Does anyone know any good references on the topic of free markets internalizing externalities ? Thank you.
Rothbard wrote: "Law, Property Rights, and Air Pollution". Strict Liability and Homesteading play a big role in this work. This might be a good place to start.
I know Rothbard's essay, but I was looking for something more neoclassical/coasian.
When talking with somebody really serious about externalities, it's really hard to argue by stating from that start that no such economic category really exists, as the Austrian framework does.
Inquisitor:I am not sure what you'll find by the Neoclassicals on the matter. Even the Chicagoans are sheepish on the issue of externalities. Have you tried using Coase's work on the matter?
No, I haven't but there is a great deal of important works on the subject, for example :
Ronal Coase's famous article, "The Lighthouse in Economics” in the Journal of Law and Economics;
Steven N.S. Cheung's “The Fable of the Bees: An Economic Investigation” in the Journal of Law and Economics, which is a critique of J.E. Meade's article, “External Economies and Diseconomies in a Competitive Situation” also in the Economic Journal;
Mises specifically refers to externalities.
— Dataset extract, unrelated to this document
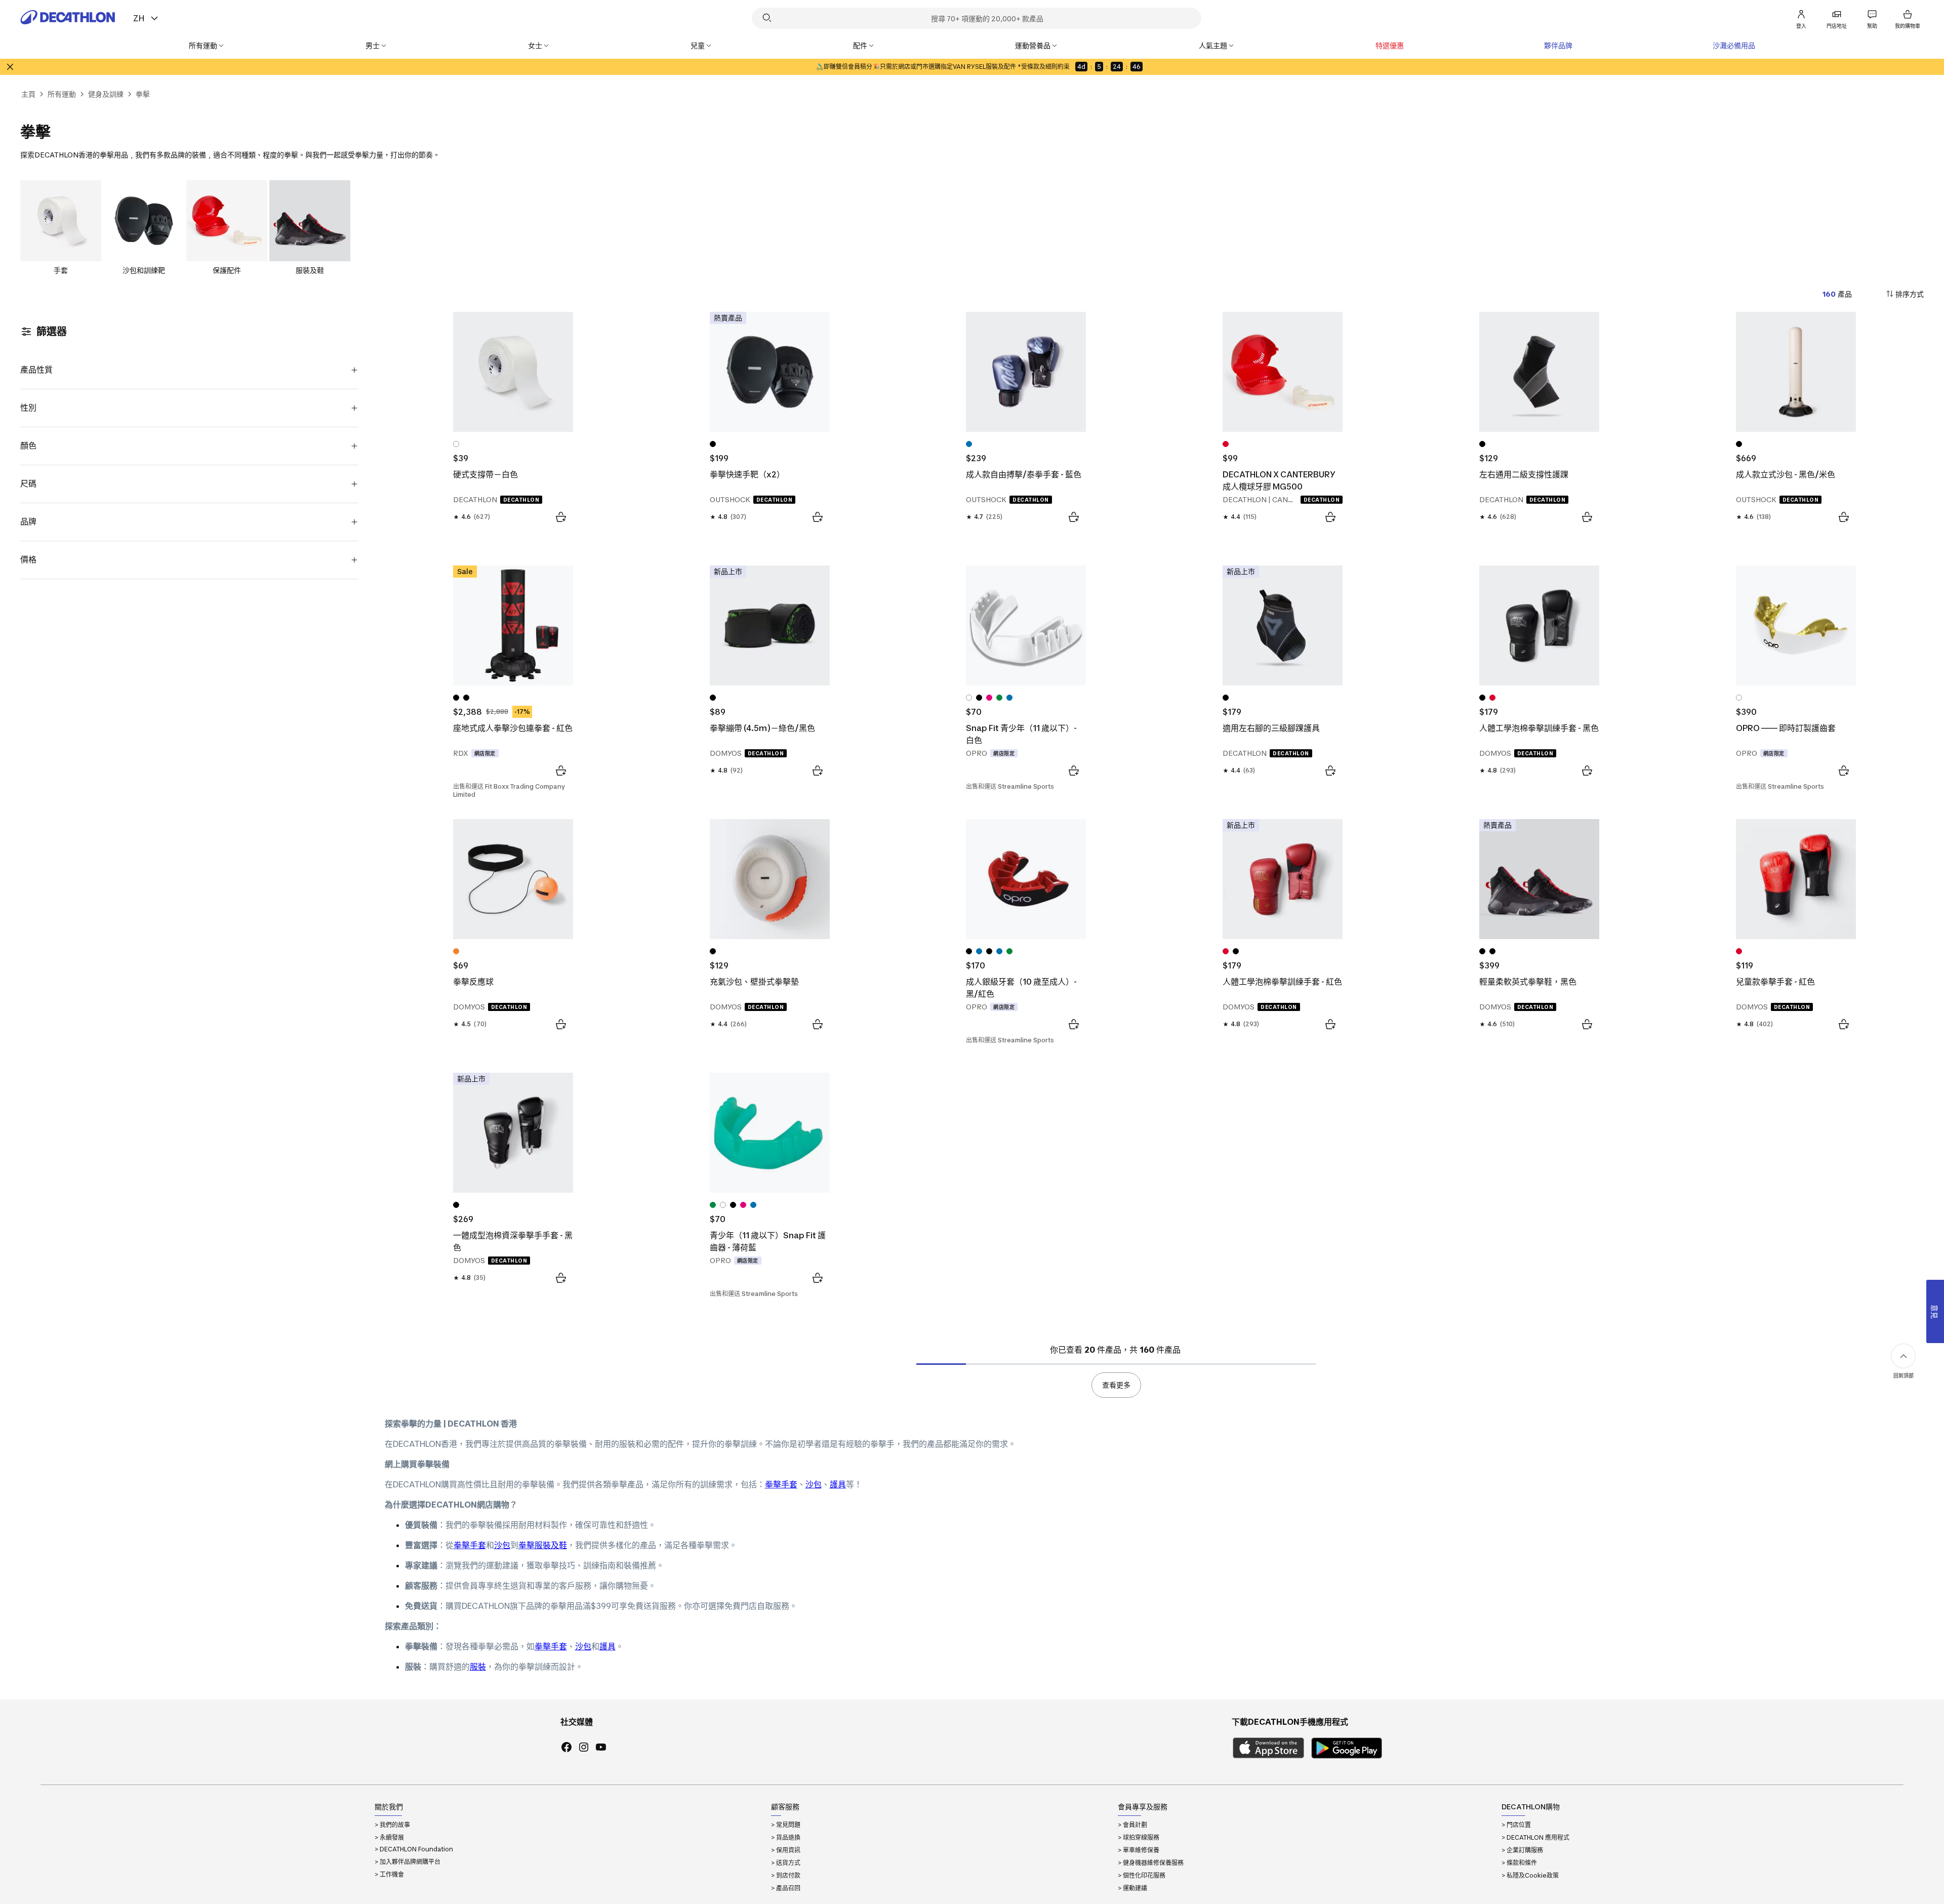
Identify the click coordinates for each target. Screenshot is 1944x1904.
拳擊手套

I have a post up on his thoughts and another post with links to other Austrians on environmental matters at my blog.
The key point is that every externality is an opportunity and not a zero-sum game. Both sides win if information and transaction costs are reduced so that deals can be entered between parties with different interests.
"The first principle is that you must not fool yourself - and you are the easiest person to fool."
-- Richard Feynman
walter block has lots of excellent critique on Coase does he not?
Where there is no property there is no justice; a proposition as certain as any demonstration in Euclid
Fools! not to see that what they madly desire would be a calamity to them as no hands but their own could bring
Bogdan:Does anyone know any good references on the topic of free markets internalizing externalities ? Thank you.
By definition aren't externalities the result of treating the commons as unowned and essentially valueless unless and until labor has been applied to bring it into the system of private property?
WmBGreene:By definition aren't externalities the result of treating the commons as unowned and essentially valueless unless and until labor has been applied to bring it into the system of private property?
Externalities, as they are often known in mainstream economics, are unfunded benefits or penalties received by a party not taking part in the transaction which produces those benefits or penalties. They are public "goods" or "bads". Since the (dis)utility of public goods (and bads) is obviously completely subjective, its pretty much impossible to expect government to measure all the externalities, let alone deal with them all in the manner some economists like Stiglitz propose.
Coase showed how markets internalize externalities, provided the transaction cost is suffeciently low, but physical externalities can of course be delt with by property rights. I tend to think externalities should be thought of as entrepreneurial opportunities.